ハーバード大の研究に裏付けられたウッチャンのリーダー像
ハーバード大学の「幸福学」研究で訴求されているが、人間の仕事のモチベーションに、進捗を得られたという感情が大きく寄与する「進捗の法則」というものがある。
進捗を感じられた時の、気分のよさ、満足感は、「最良の日」を実感する喜びや楽しさにつながる。
チーム全体の売り上げ達成などハードルが高い「目標」ほど、より楽しさを得られることは間違いないが、簡単に実現できることではない。
そこだけに意識を集中していては、いくら楽しもうとしても眉間に皺が寄るばかり。もう少し手軽に、こまめに進捗のご褒美を味わえる楽しみを見つけておくやり方だ。

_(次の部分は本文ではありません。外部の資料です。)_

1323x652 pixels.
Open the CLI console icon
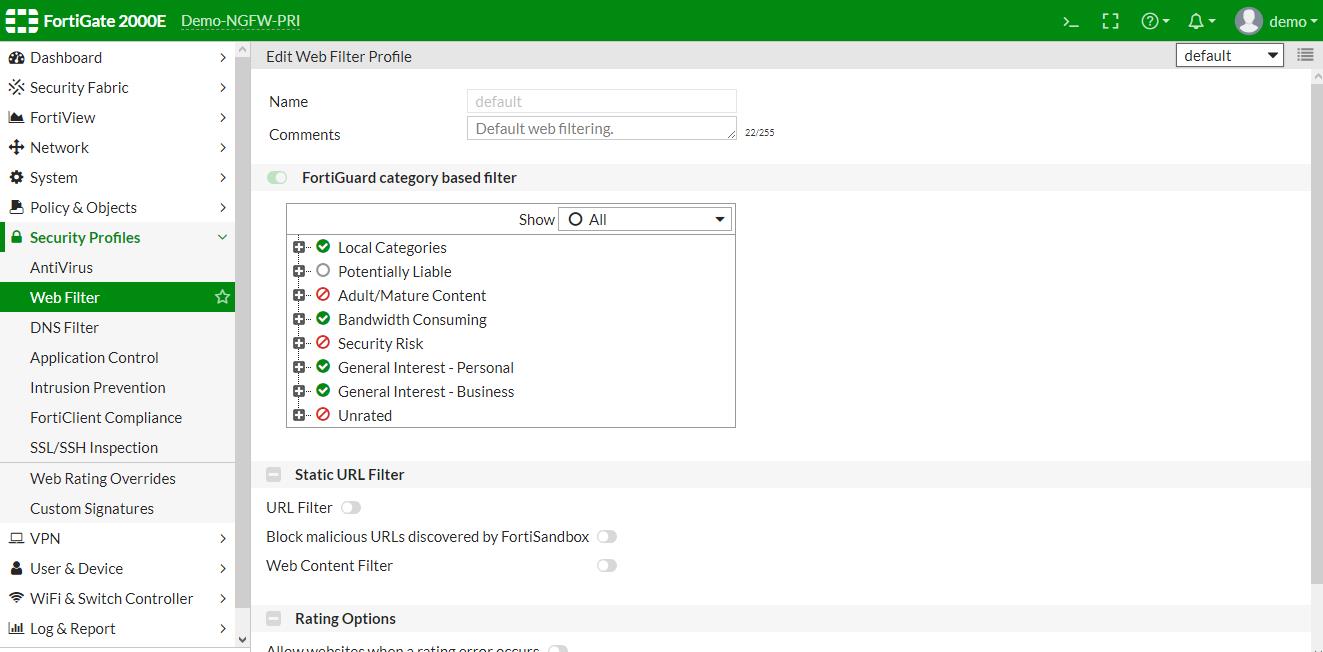coord(1071,21)
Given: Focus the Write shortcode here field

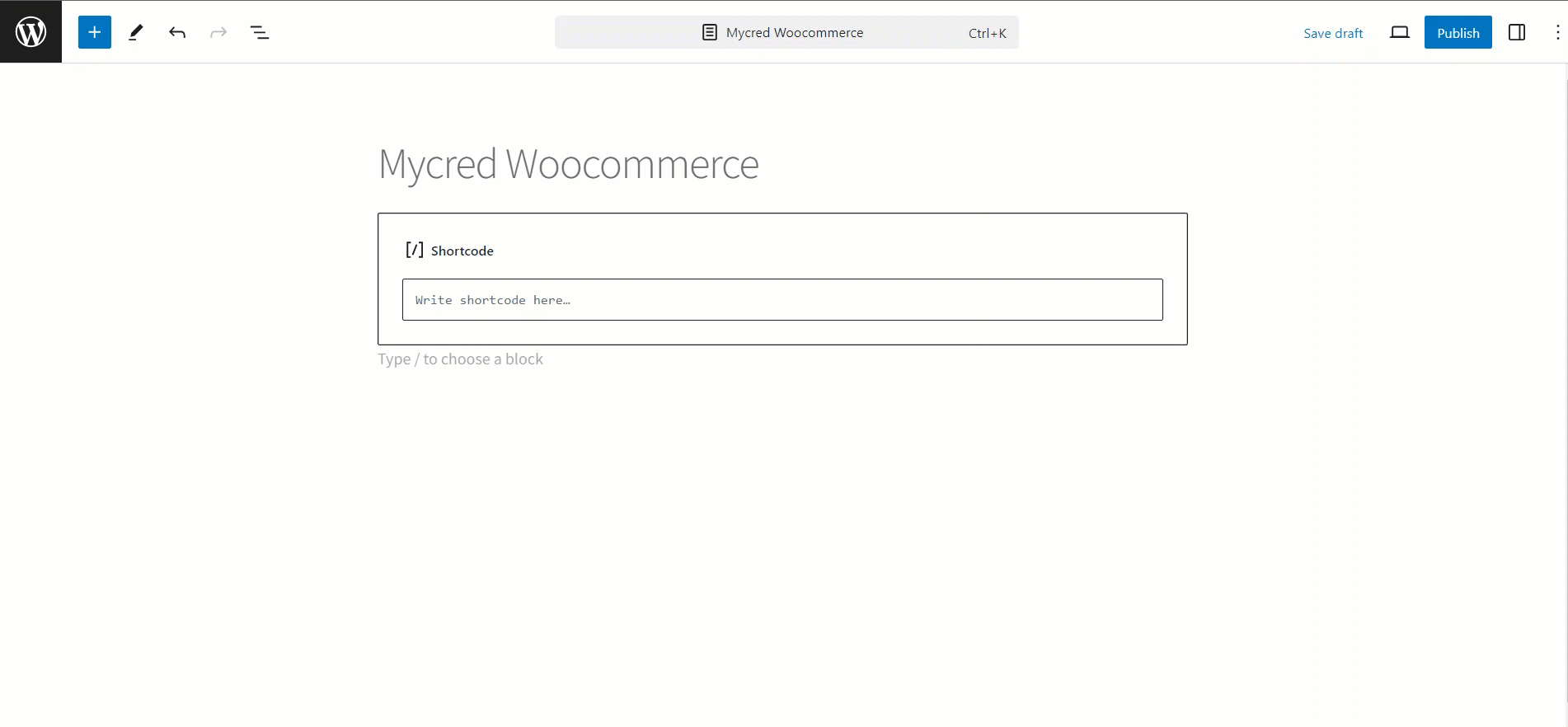Looking at the screenshot, I should (782, 300).
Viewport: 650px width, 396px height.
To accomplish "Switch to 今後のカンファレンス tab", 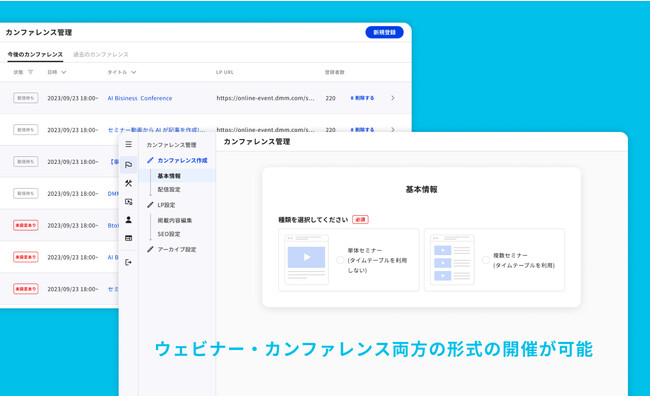I will coord(35,54).
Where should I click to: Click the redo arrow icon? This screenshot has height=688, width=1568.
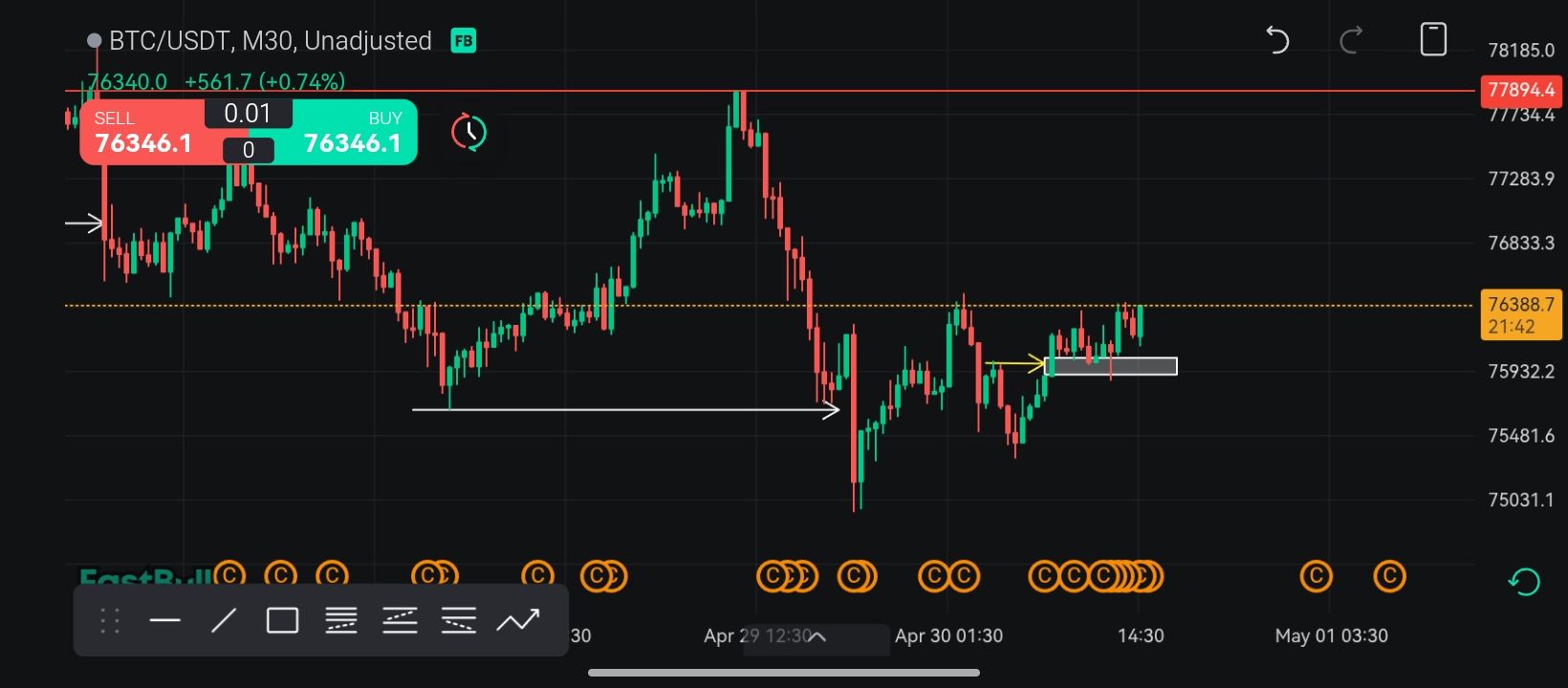pos(1351,40)
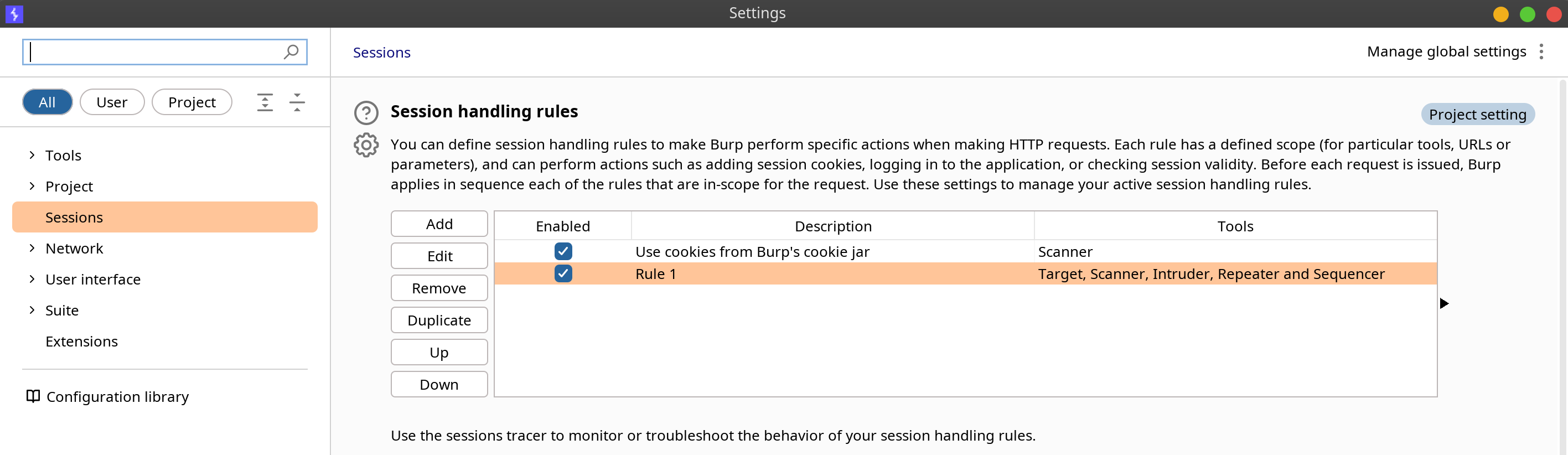1568x455 pixels.
Task: Click the Burp Suite logo in title bar
Action: click(x=14, y=13)
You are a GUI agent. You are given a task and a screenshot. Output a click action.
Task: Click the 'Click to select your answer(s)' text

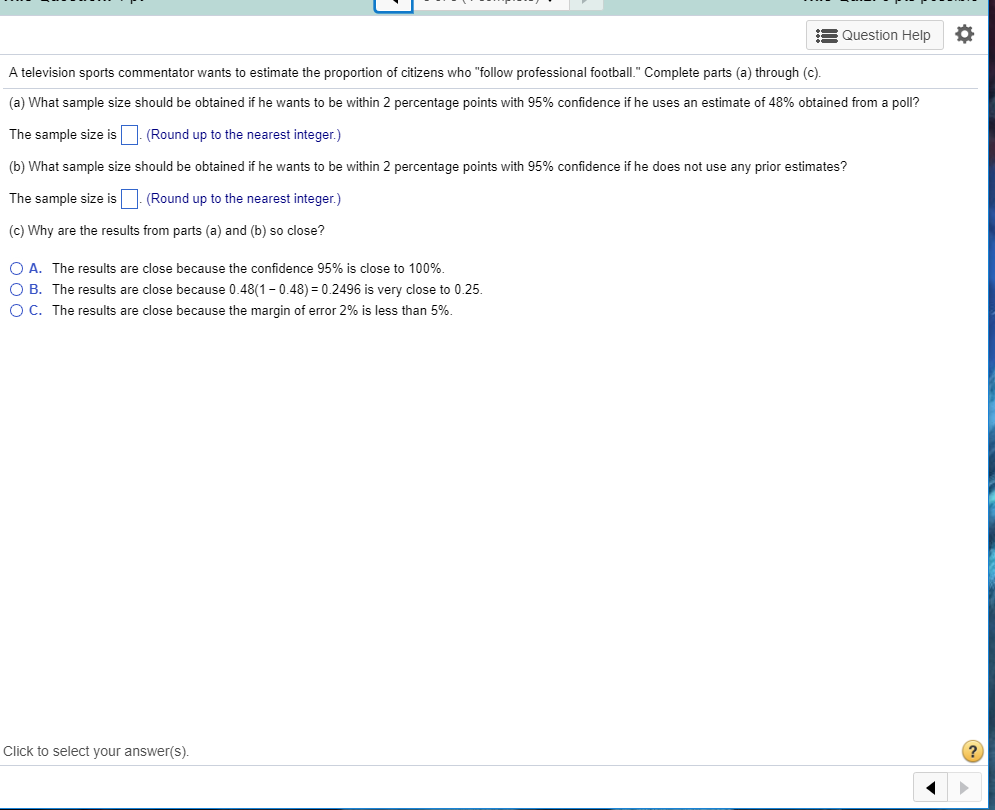point(96,751)
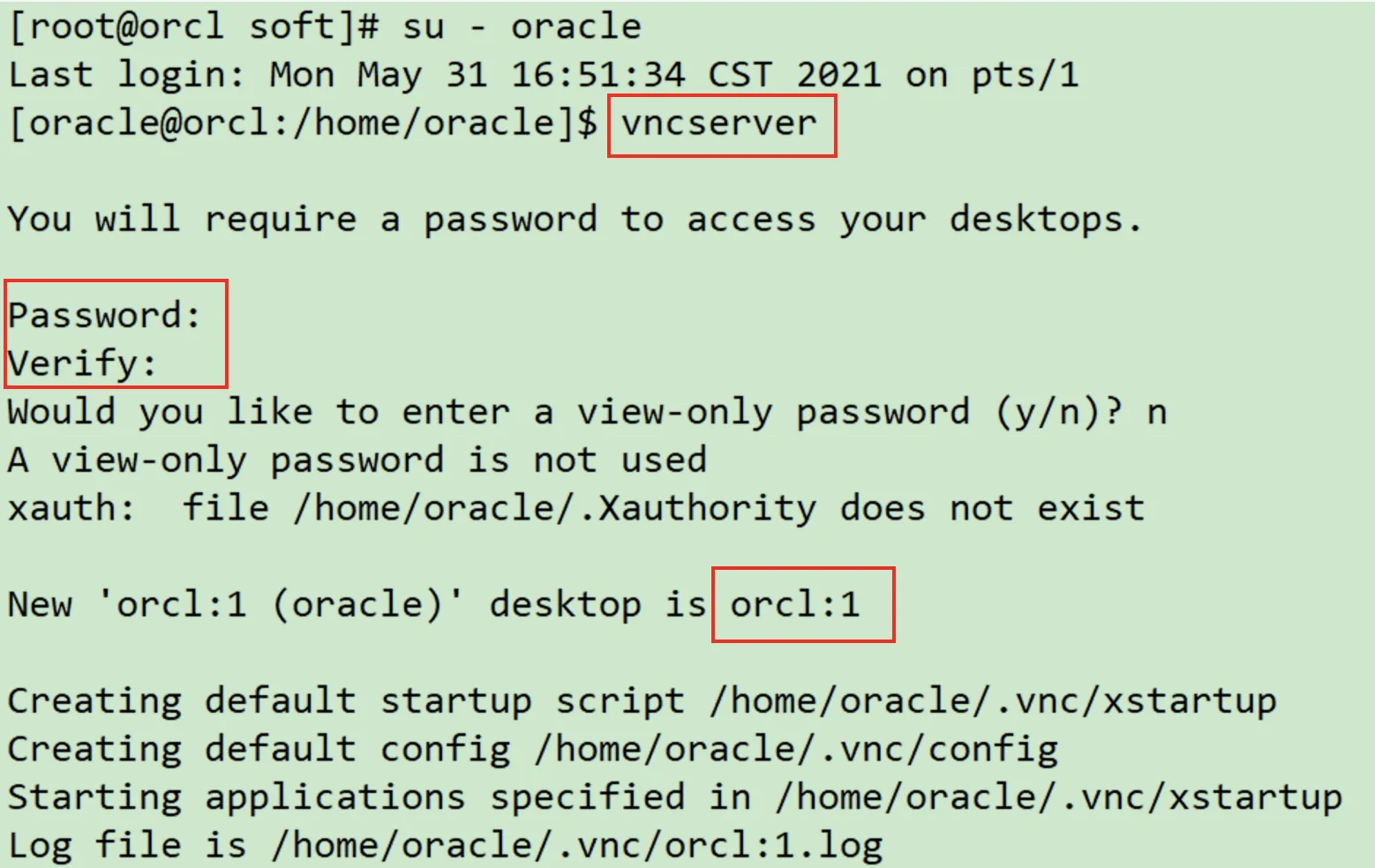The image size is (1375, 868).
Task: Click the 'su - oracle' command text
Action: 522,26
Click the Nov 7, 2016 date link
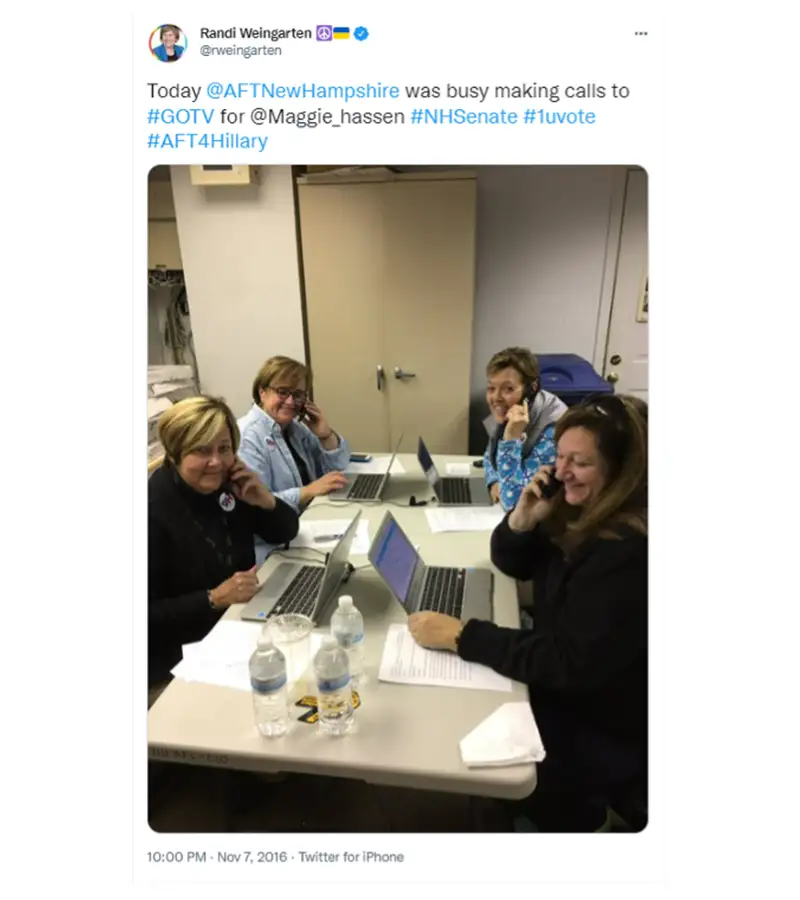Viewport: 800px width, 900px height. tap(252, 857)
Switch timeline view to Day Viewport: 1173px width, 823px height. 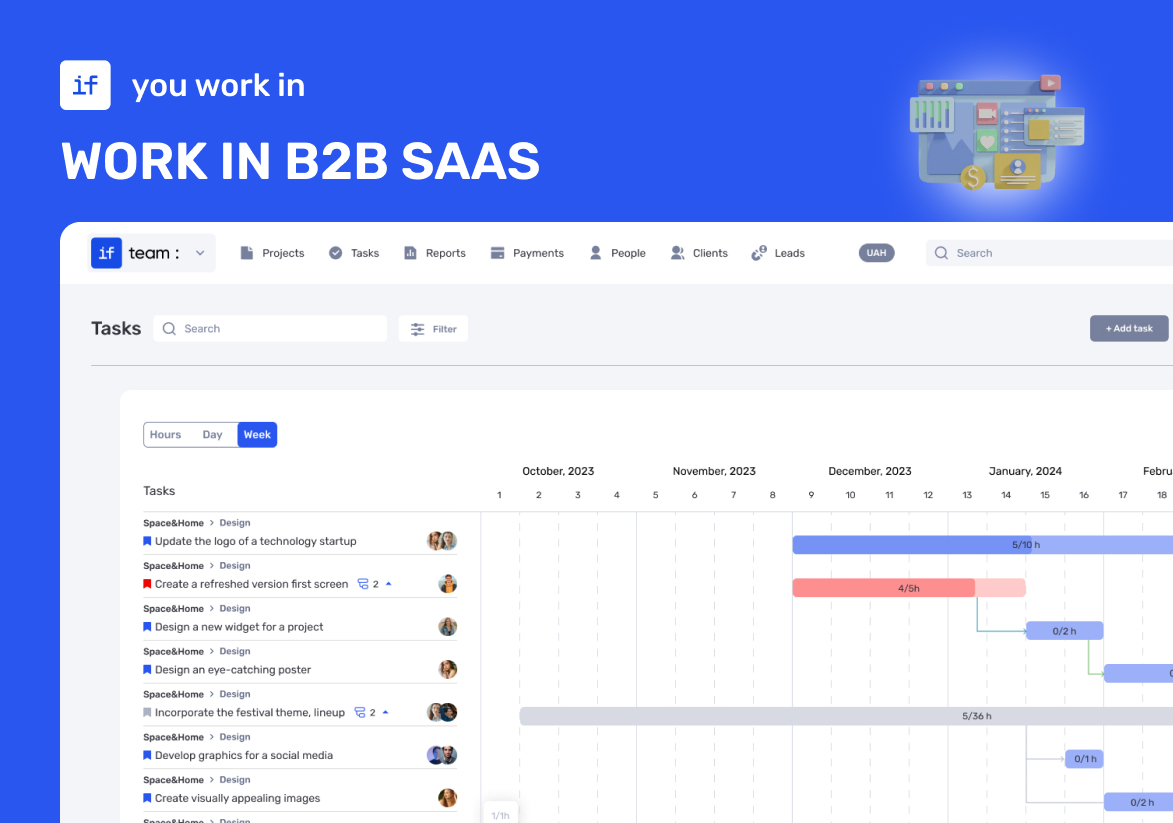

たとえば、ここ最近思うような成果をあげられていなかった「部下の成長」にリーダーであるあなたの目標項目を設定し、彼や彼女の伸長率を“一つの楽しみ”に設定してみる。はたまた、通常であれば2時間を要する業務を1時間50分で終え、生み出した10分で美味しいコーヒーを一杯飲むことを目標にしてもいい。
あなたが設定した小さな楽しみから得られる達成感の積み重ねが、やがて仕事全体を楽しめるマインドへとつながる。
こうして、あなたがリーダーとしての一つ一つの職務を楽しみながら続けていくことが、知らず知らずに、「汗をかく」という姿勢につながっていく。
大事なのは、この思考とアクションの「順序」を理解することであり、誰よりも楽しんでいるからこそ、自らの心に無理なく、誰よりも汗をかける。
さらにリーダーが誰よりも一番楽しむことが、チーム員やプロジェクト全体に及ぼす影響についても考えて欲しい。
全員が楽しんで働けるようになる、リーダーが目指すべき姿
内村が脚本・主演を務めた舞台のプロデューサーの前出・白石千江男氏は、「大変だけれど、それ以上に楽しい」と、内村とまた一緒に舞台を作ることを切望してやまない。
「スタッフにつっこんでくれたり、まるでひとりコントのように自主練する自分を揶揄してみせたり、内村さんが楽しい雰囲気を作ってくれるから、内村さんの舞台は稽古が楽しいんです。
性格的にも怒ったりする方ではありませんが、おそらく、稽古をスムーズにいかせたいなら楽しくやることが大事であると、分かっていらっしゃるんだと思います。楽しいから、スタッフたちもみんな、楽しみながら頑張れてしまう」
部下にしても誰だって、どうせ同じ仕事をするのであれば、楽しんで働きたいのである。
リーダーが先頭で、誰よりも楽しむ姿を見せることは、チーム全体の雰囲気を「楽しいもの」に変える力がある。誰もが困難な状況下で奮闘しなければならない仕事に、不平不満を持たず懸命に立ち向かえるほど、強い人間ばかりではない。それでもリーダーが楽しんで笑っていれば、周囲の人間も含めたチームにその空気は伝播し、みなも楽しんで一緒に汗をかくようになる。
だからこそ、目指すべきリーダー像は、一番汗をかいて「大変そうな人」ではなく、一番汗をかいて「楽しんでいる人」なのである。